The core RAG prompt still comes from prompt_builder.py.
When a model fails with a quota, credit, rate-limit, or temporary availability error:
- VIKA marks that model unavailable for the current session.
- It tells the user the model cannot be used right now.

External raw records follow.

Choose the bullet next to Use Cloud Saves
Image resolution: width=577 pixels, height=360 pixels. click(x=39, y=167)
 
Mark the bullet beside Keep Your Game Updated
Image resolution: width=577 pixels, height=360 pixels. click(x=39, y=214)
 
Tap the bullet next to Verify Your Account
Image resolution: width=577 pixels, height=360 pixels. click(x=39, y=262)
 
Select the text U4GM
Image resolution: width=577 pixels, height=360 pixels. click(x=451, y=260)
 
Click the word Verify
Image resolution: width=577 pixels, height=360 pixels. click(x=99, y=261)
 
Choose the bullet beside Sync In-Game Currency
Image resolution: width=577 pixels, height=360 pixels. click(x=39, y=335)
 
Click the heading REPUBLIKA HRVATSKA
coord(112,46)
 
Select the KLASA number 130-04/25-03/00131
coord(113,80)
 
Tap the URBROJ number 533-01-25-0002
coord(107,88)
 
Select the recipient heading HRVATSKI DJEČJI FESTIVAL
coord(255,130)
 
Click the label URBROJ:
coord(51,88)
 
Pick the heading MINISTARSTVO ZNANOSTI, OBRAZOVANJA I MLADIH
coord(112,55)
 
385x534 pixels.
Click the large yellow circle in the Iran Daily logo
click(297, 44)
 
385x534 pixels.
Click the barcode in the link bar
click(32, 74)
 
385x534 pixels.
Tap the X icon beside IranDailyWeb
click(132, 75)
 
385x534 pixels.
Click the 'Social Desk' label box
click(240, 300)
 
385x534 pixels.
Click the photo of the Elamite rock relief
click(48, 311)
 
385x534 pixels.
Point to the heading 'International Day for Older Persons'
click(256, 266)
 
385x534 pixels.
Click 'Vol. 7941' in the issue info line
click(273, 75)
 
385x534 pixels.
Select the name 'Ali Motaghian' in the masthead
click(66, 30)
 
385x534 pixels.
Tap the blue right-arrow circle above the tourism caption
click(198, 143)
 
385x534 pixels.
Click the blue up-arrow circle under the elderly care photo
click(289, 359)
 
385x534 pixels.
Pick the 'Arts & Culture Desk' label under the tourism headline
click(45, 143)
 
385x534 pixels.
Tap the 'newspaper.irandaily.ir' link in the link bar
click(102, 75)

- It lists available alternatives.
- It falls back according to prompt complexity:
- simple prompt: simplest available to most capable
- complex prompt: most capable available to simplest
The final answer includes:
Model used: <actual model name>
Each query stores a session record:
{
"query_index": 1,
"query": "What is SAT?",
"llm_model": "Llama 3.1 8B",
"llm_routing_mode": "Automatic",
"retrieval_latency_ms": 120.5,
"generation_latency_ms": 900.2,
"total_latency_ms": 1020.7,
"chunks_retrieved": 20,
"chunks_used": 5,
"reranker_score_mean": 1.23,
"reranker_score_min": 0.51,
"cosine_sim_mean": 0.42,
"bm25_contribution_pct": 60.0,
"hit_at_5": 1.0,
"recall_at_5": 0.8,
"mrr": 1.0,
"page_types_used": {"text": 5},
"retrieval_mode": "hybrid"
}Metric descriptions:
| Metric | Meaning |
|---|---|
| Retrieval latency | Time spent in retrieval, fusion, and reranking |
| Generation latency | Time spent streaming from the LLM provider |
| Total latency | End-to-end query time |
| p50 latency | Median total latency for the session |
| p95 latency | 95th percentile total latency for the session |
| Chunks retrieved | Candidate chunks before final prompt selection |
| Chunks used | Chunks inserted into the prompt |
| Reranker mean / min | CrossEncoder score summary for used chunks |
| Cosine similarity mean | Mean dense similarity between query and used chunks |
| BM25 contribution % | Share of used chunks that came from BM25 candidates |
| Hit@5 | 1 if at least one CrossEncoder-relevant chunk is in top 5 |
| Recall@5 | Share of CrossEncoder-relevant retrieved chunks appearing in top 5 |
| MRR | Reciprocal rank of the first CrossEncoder-relevant chunk in top 5 |
Because the app does not have human relevance labels at runtime, Hit@5, Recall@5, and MRR are proxy metrics based on CrossEncoder relevance (reranker_score >= 0).
| Variable | Purpose |
|---|---|
GEMINI_API_KEY |
Google Gemini API key |
MISTRAL_API_KEY |
Mistral API key |
GROQ_API_KEY |
Groq API key |
OPENROUTER_API_KEY |
OpenRouter API key |
OPENROUTER_HTTP_REFERER |
Optional OpenRouter attribution URL |
OPENROUTER_APP_TITLE |
Optional OpenRouter app title |
VIKA_ROUTELLM_ROUTER |
Default automatic routing evaluator: bert, sw_ranking, mf, or heuristic |
VIKA_ROUTELLM_THRESHOLD |
Complexity threshold for simple vs complex routing |
VIKA_EMBED_MODEL_EN |
English embedding model |
VIKA_EMBED_MODEL_MULTI |
Multilingual embedding model |
VIKA_EMBED_BATCH_SIZE |
Embedding batch size |
| Component | Choice |
|---|---|
| UI | Gradio |
| PDF parsing | PyMuPDF |
| OCR | Tesseract + pytesseract |
| Language detection | langdetect |
| Embeddings | sentence-transformers |
| Vector index | FAISS IndexFlatIP |
| Lexical retrieval | rank_bm25 |
| Reranking | CrossEncoder cross-encoder/ms-marco-MiniLM-L-6-v2 |
| LLM routing | RouteLLM + heuristic fallback |
| LLM providers | Gemini, Mistral, Groq, OpenRouter |
| Testing | pytest |
Run:
pytest -qThe tests use synthetic PDFs and lightweight mocks. They do not require real API keys or live LLM calls.
- Persistent vector store such as Qdrant Cloud.
- Human feedback logging.
- LLM-as-judge faithfulness and answer relevance metrics.
- Query rewriting or HyDE.
- Better layout reconstruction for complex multi-column PDFs.